Seeking balance over blight, academics suggest new standards, dropping underutilization, and tougher look at projects with more % of private benefits

This is Part 3 of a three-part series (Part 1, Part 2) on Fordham Law School's eminent domain symposium in February.

Atlantic Yards Report

Is there a reasonable compromise that would preserve the use of eminent domain as a tool for government while preventing dubious tactics like claiming underutilization--or cracks in the sidewalk--equal blight?

And shouldn't courts play some role in scrutinizing blight, especially for certain projects, ones which promise a greater ratio of private than public benefits?

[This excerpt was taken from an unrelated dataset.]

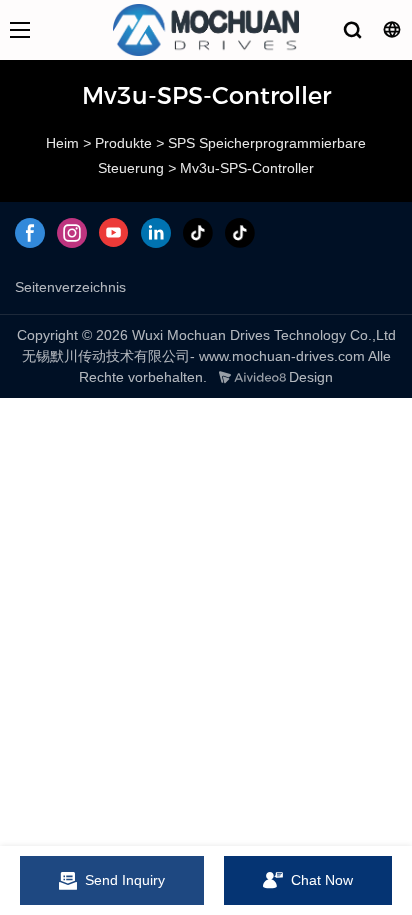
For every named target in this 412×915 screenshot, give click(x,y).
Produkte (123, 143)
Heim (62, 143)
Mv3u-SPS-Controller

In an intriguing paper titled The Use and Abuse of Blight in Eminent Domain, attorney (and part-time Columbia academic) Martin E. Gold and Lynne B. Sagalyn of Columbia Business School (and the book Times Square Roulette), set out a hierarchy of eminent domain projects, from those with clear public benefits to those with more private benefits.

Those at the bottom of the hierarchy deserve the most scrutiny, and thus a closer examination of blight findings. They mention Atlantic Yards as falling somewhere in the middle of the hierarchy and criticize some of the definitions used in the AY eminent domain case, notably underutilization.

Need for review

They make a strong case for redefinition, arguing that "effectively there is no review of blight findings in New York" and--as others have contended--the courts have abdicated their role in policing eminent domain.

So "thoughtfully crafted, objective and measurable, standards for the determination of blight" are needed:

If blight is to continue to be a condition and cornerstone for condemnations for renewal or economic development undertakings, it needs serious alteration; otherwise it will continue to serve more as an expensive foil for projects sought by developers and government officials, than as a screen filtering out lands that should be left alone.